At the outset, it is important to note that deep learning achieved remarkable success in many research domains and applications. However, it is not a one-size-fits-all solution, and depending on the specific problem, dataset, resources, interpretability requirements, or domain expertise, traditional methods may still be preferred or even outperform deep learning approaches. Thus, there would be many opportunities for researchers in this field to expand the investigation and research on age and gender classification/detection problems using deep learning methods to obtain more accurate results.

7 Conclusion

This article presented a systematic and comprehensive review of age and gender classification/detection from handwritten documents. A general age and gender identification framework comprising pre-processing, feature extraction, and classification was provided and discussed in detail. The most commonly used databases, their number of samples, and the type of scrips were discussed. The methods in the literature were grouped into traditional and deep learning methods, and the results were compared accordingly. The KH Coder software was used for text mining purposes, and the trends of words in the literature were analyzed.

This study can bring the requirements of handwriting analyses to the attention of novice researchers and open a new direction for them. Although there has been considerable research on this area (age and gender detection from handwriting), it is still considered a challenging problem.

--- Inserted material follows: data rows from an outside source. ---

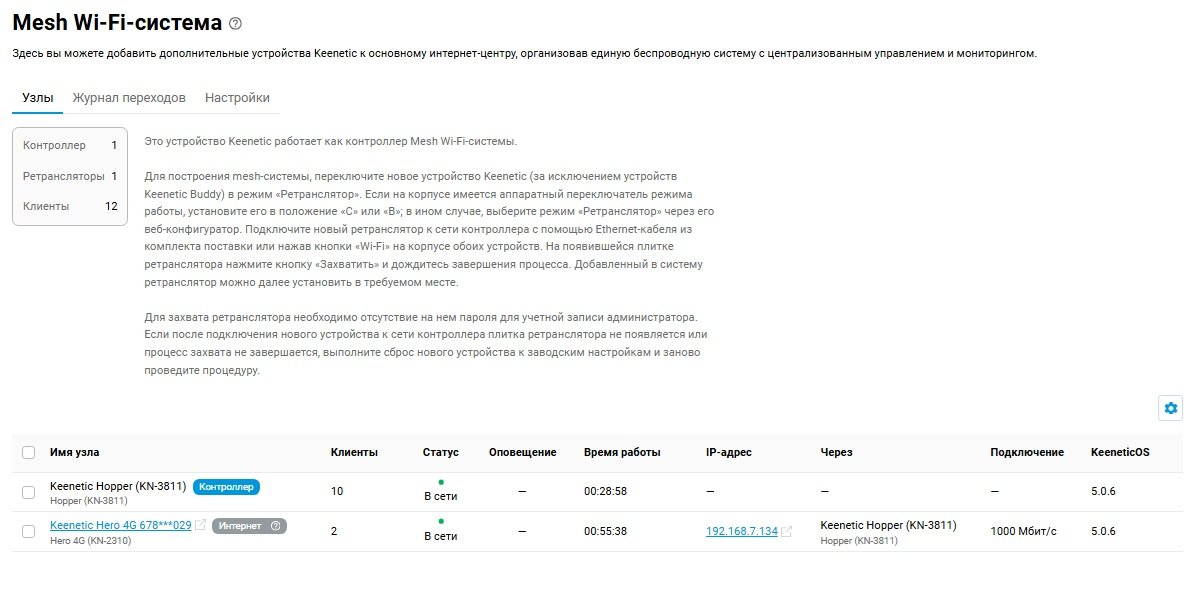Select the Keenetic Hero 4G row checkbox
The width and height of the screenshot is (1198, 595).
(28, 531)
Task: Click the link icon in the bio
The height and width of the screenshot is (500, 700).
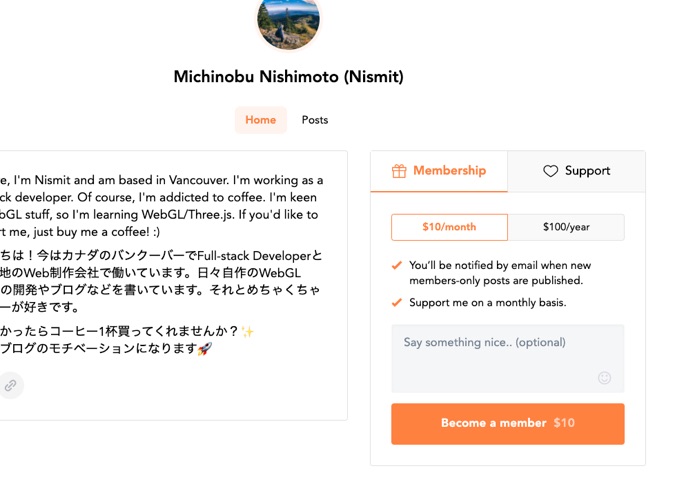Action: (10, 385)
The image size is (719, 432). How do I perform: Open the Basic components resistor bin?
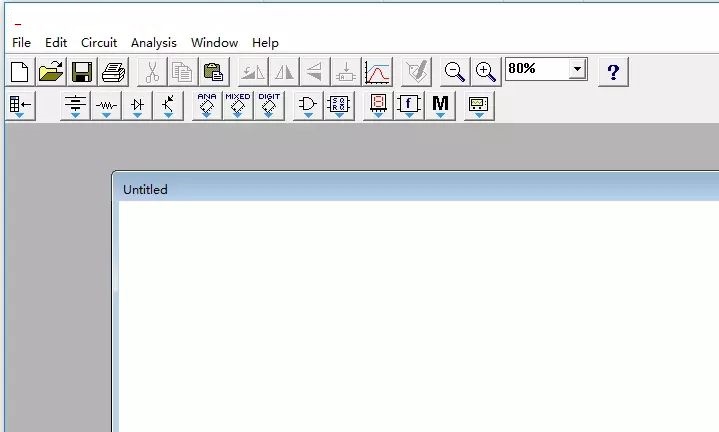[106, 105]
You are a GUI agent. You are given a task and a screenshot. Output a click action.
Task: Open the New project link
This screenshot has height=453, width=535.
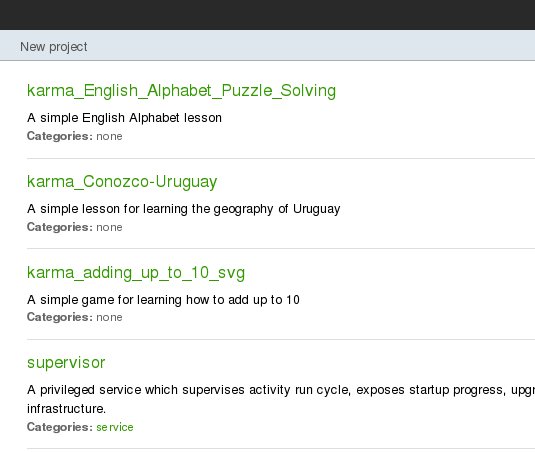[54, 47]
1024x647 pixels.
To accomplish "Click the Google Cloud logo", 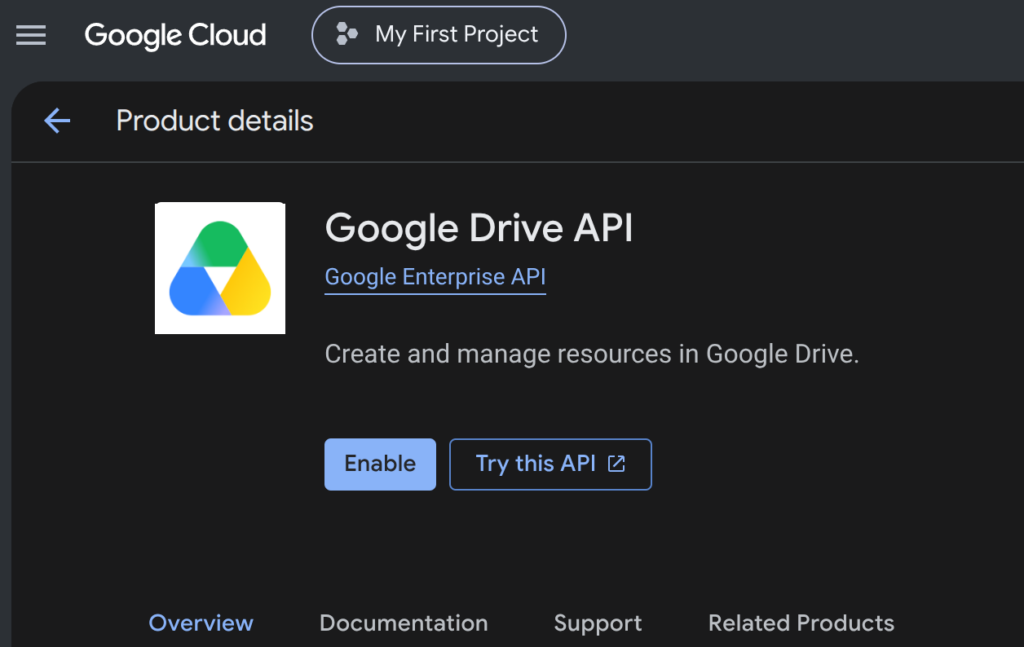I will [x=175, y=35].
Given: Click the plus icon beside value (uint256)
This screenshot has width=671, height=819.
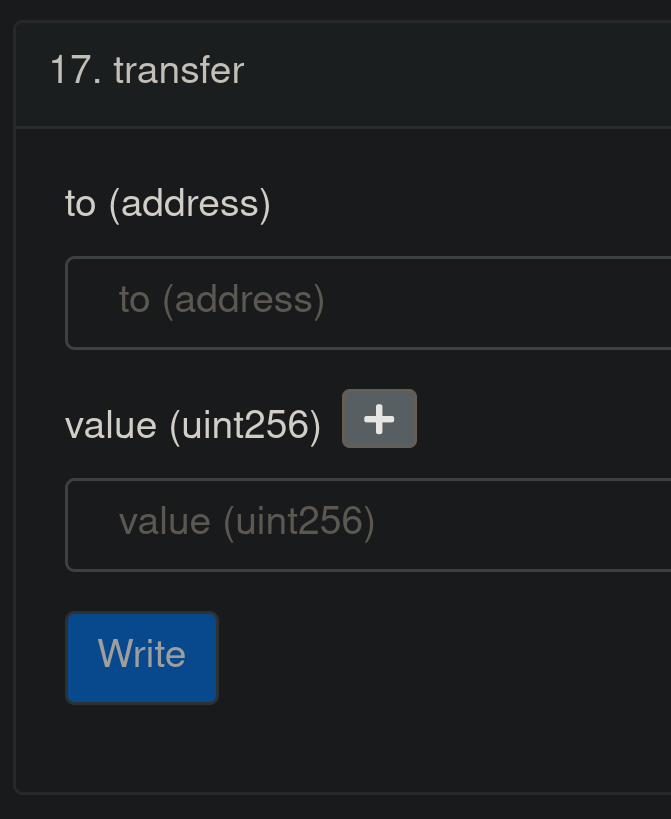Looking at the screenshot, I should 380,418.
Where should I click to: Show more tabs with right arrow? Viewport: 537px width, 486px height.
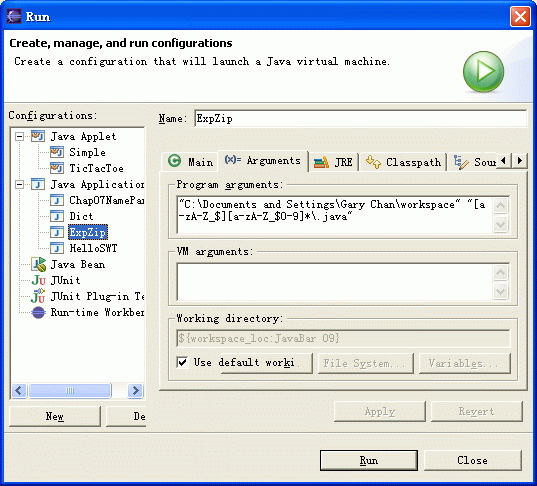(x=520, y=161)
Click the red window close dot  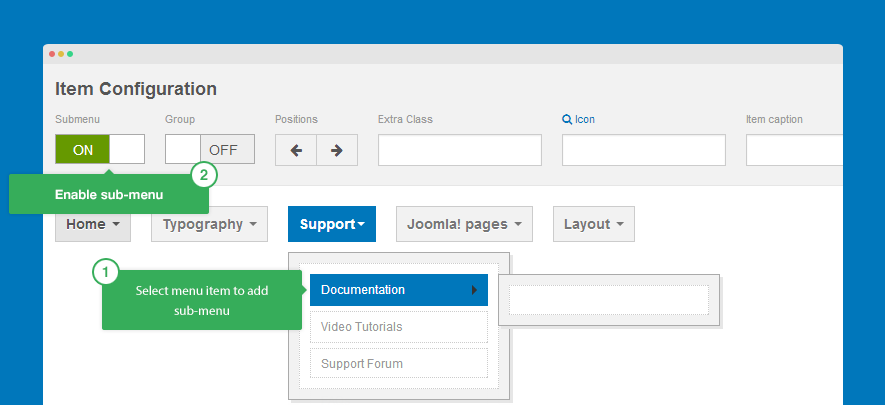coord(52,53)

Neither computerized analysis nor human experts achieved highly accurate results for these tasks. In further research on these problems, researchers can investigate the suitabilities of different kinds of features to characterize gender and age from handwriting and also explore feature selection techniques to identify the most appropriate features for these problems. These types of features would be beneficial, as the annotated datasets in these areas are still of small size. Deep learning, especially transfer learning and continuous adaptive learning, is another direction of research to improve age/gender detection accuracies. Synthetic data generation, data augmentation, and a combination of these methods may also be investigated by researchers in the future to explore different results and build plausible systems.